12:24 I sit in the dining commons writing, hoping I see a friendly face. I’m in need of a hug, because today has been exceptionally lonely. I don’t get one, so I stand up, throw out the food I barely touched this noon hour and keep going.
12:56 I sit down in class and take what feels like my first breath of the day. This class feels safe. That’s my favorite word and I probably use it too much but it’s the only way I can describe how my heart feels when I enter a space where I can let down my guard and let down my facade of perceived perfection and just be. There is no rush here, there’s a tranquility and a sense of peace. I can focus on the doing, instead of the going.
2:07 I rush into my last class of the day 2 minutes late. I am in the home stretch. This class is where I check my emails. I have 17 of them. Two are reminders that even though class ends at 3 pm, I still have commitments and responsibilities. I sigh, and cause the person in front of me to turn around. I smile at her as if to say “It’s alright.” Yet, to me it’s not because tonight I have to keep going.
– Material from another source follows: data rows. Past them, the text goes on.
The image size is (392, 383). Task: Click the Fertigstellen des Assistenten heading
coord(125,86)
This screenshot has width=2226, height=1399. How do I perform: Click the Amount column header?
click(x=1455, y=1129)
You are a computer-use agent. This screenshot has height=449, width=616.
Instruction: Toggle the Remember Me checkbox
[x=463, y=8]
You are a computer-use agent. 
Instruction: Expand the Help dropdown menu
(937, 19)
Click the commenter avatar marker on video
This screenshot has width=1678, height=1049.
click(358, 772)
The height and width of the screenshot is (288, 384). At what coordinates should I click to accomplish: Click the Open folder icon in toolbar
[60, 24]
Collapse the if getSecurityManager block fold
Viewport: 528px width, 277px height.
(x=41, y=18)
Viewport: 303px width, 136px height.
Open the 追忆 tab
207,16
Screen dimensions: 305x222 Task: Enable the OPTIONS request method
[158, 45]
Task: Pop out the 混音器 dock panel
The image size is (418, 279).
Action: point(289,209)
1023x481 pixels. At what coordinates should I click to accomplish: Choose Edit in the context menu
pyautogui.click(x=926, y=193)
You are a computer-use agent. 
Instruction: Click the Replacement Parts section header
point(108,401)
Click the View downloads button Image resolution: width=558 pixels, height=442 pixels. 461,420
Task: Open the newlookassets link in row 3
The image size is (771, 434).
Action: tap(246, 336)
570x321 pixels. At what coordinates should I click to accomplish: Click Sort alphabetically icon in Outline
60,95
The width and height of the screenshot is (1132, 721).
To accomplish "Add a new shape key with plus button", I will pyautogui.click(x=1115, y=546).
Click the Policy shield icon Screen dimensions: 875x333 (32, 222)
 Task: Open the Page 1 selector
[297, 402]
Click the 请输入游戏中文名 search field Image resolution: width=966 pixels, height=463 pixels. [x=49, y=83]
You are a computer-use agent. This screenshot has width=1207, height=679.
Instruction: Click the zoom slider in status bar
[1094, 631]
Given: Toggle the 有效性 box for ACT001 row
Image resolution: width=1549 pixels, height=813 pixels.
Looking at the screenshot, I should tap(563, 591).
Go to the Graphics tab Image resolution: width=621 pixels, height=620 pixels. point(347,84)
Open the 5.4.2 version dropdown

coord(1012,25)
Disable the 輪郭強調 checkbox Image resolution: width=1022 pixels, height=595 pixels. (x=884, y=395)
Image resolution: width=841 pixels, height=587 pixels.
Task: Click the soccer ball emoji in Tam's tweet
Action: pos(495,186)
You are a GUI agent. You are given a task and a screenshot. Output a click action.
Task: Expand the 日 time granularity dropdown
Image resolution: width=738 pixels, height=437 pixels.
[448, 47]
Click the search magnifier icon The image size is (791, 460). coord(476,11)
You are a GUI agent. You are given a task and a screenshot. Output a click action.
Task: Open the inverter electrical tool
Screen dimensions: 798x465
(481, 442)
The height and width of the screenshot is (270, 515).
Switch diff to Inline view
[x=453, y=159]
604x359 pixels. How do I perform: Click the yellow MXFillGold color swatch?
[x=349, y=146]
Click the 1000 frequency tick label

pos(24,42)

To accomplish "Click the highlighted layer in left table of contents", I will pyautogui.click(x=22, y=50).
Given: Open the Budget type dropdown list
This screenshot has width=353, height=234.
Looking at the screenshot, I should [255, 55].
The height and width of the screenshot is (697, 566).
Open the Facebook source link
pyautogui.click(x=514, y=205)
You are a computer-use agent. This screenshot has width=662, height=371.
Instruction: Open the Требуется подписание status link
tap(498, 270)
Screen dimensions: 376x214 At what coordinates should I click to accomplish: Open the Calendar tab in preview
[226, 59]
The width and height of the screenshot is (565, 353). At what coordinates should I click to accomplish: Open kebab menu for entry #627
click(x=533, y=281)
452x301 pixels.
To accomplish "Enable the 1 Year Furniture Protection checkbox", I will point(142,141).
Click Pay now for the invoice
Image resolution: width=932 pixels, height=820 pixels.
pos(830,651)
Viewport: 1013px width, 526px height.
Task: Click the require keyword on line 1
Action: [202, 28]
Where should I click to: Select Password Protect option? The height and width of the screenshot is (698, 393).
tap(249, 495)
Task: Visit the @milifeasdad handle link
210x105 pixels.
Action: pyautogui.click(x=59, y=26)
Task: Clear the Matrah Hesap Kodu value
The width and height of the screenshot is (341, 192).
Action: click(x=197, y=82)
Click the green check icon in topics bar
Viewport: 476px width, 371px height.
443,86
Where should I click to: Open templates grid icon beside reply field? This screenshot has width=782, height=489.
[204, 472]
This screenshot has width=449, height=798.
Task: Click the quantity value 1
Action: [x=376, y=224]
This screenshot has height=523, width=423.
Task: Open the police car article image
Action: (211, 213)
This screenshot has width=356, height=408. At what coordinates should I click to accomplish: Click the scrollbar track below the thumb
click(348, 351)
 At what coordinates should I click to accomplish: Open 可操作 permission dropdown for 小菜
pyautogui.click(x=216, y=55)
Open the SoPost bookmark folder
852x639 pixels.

3:11 I go see Taryn. She’s my saving grace. When life feels heavy and I am overwhelmed, she helps me breath and gives me the energy to keep moving. She’s my safe person and I know I pay her to listen to my problems, but I think she still would care regardless. She’s a phenomenal human. We talk, like we always do. I sit in her big comfy chair with my legs tucked up to my chest as she listens. And somehow, by listening, she makes the problems I face fade away. I know I can keep going.
4:47 My beige Ford Focus has seen me in my finest and darkest hours. It holds me as I cry. It zooms along as I blare the radio and have a mini jam session. The 8 minutes it takes me to get to work have become my favorite 8 minutes of every day. For those 8 minutes life is just blurring by me, and I do not have to be anyone or go anywhere. It’s just me. I no longer worry about the going or the doing. But 8 minutes is not very long, and I have to keep on going.
5:01 I walk into work, and place the hat on my head and a smile on my face as I clock in.
10:27 I finally clock out and find my way to my car.
11:42 I’ve been going all day. I have expanded all my energy. I am drained and exhausted. I curl up into a ball and lay my head on my pillow to get 6 hours of sleep before tomorrow comes and I have to keep going.